El giro radical que el Ejecutivo dio en 2022, al abandonar el tradicional equilibrio en la cuestión saharaui y alinearse con Rabat sin condiciones, no ha sido explicado ni debatido. No se ha sometido al control del Congreso, no ha motivado explicaciones convincentes por parte del Gobierno y ni siquiera ha ido acompañado de un mínimo gesto de transparencia hacia la oposición o hacia los ciudadanos. Se ejecutó, y se sigue ejecutando, como si la política exterior de España fuese un asunto personal de Pedro Sánchez. Como si nuestros principios, nuestros compromisos internacionales o las consecuencias de nuestras decisiones geoestratégicas no merecieran más análisis que la valoración de lo que mejor convenga a Mohamed VI.
La cuestión adquiere un tinte especialmente inquietante si se tienen en cuenta las sospechas de que altos cargos del Estado español fueron espiados por nuestros vecinos del sur mediante el software Pegasus. El propio Gobierno admitió que tanto Pedro Sánchez como su ministra de Defensa, Margarita Robles, así como miembros de su círculo más cercano, fueron objetivo de ataques cibernéticos, sin concretar nunca quién los llevó a cabo. Desde entonces, sin embargo, lo único que sabemos es que Rabat ha obtenido lo que parecía impensable: el respaldo incondicional de España a su plan para el Sáhara, el silencio ante las violaciones de derechos humanos en la región y el olvido sistemático de las afrentas recibidas en forma de crisis migratorias provocadas. A tenor de la comparecencia entre Albares y Bourita, la única pregunta relevante sigue sin respuesta: ¿qué le debe Sánchez a Marruecos?

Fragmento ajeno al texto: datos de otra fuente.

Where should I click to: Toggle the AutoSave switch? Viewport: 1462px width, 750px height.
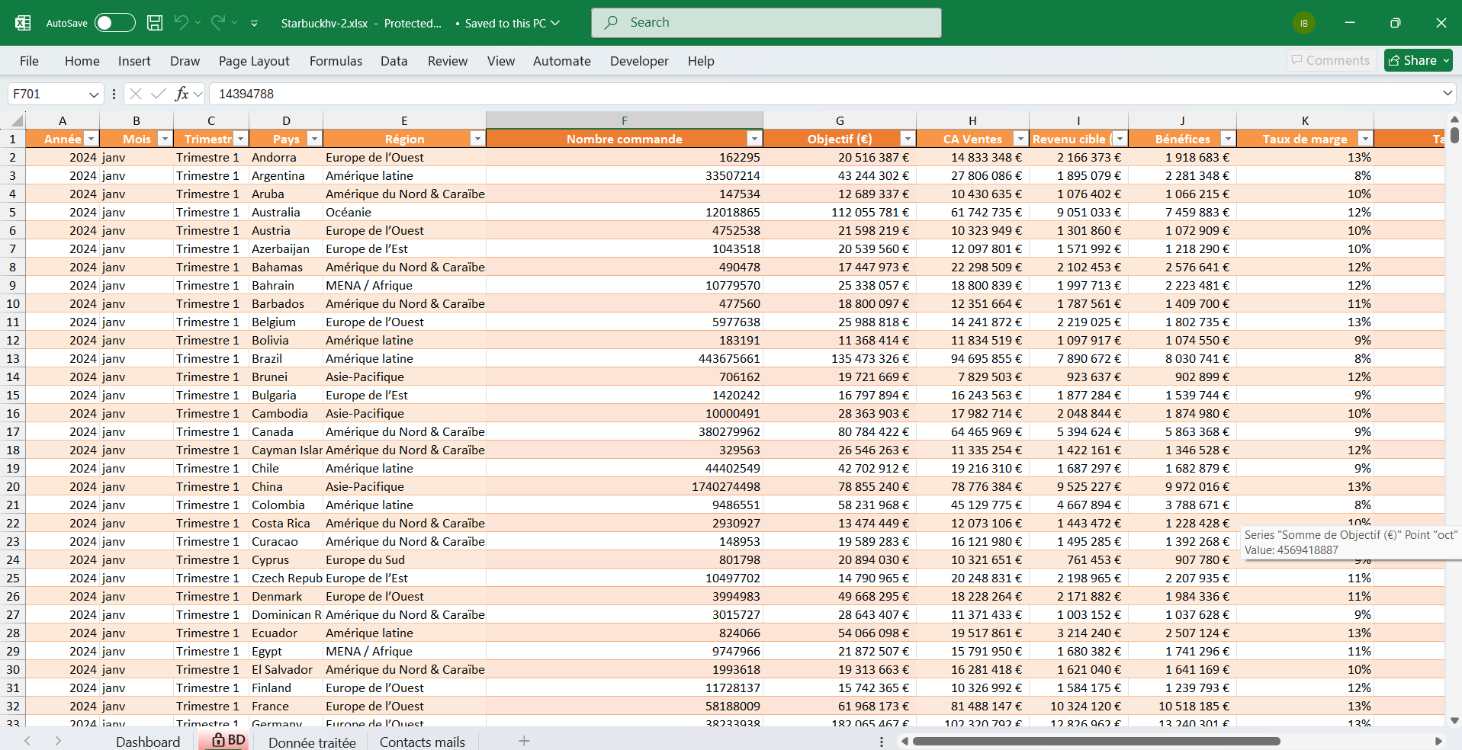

Mientras tanto, el precio de este giro diplomático absolutista ha recaído exclusivamente sobre los intereses españoles. La ruptura con Argelia —socio prioritario en el suministro de gas— fue una consecuencia inmediata del respaldo de Sánchez al plan marroquí sobre el Sáhara. Esto ocurrió en pleno estallido de la guerra de Ucrania, cuando toda Europa buscaba diversificar su acceso a la energía, y supuso un coste geopolítico y económico de primer orden asumido sin debate ni explicaciones. Todo por una decisión personal, tomada de espaldas al Congreso, a la oposición y a la propia tradición diplomática española.
No estamos ante una política exterior: estamos ante una sumisión sin debate, sin luz y sin taquígrafos. Un atropello a la soberanía nacional ejecutado con la prepotencia de quien se sabe impune y el silencio de quien no se atreve a dar explicaciones. Sánchez y Albares están hipotecando la posición internacional de España a cambio de nada. O peor aún, a cambio de que no sepamos nunca nada de lo que de verdad les somete a ellos y, por extensión, al resto de españoles.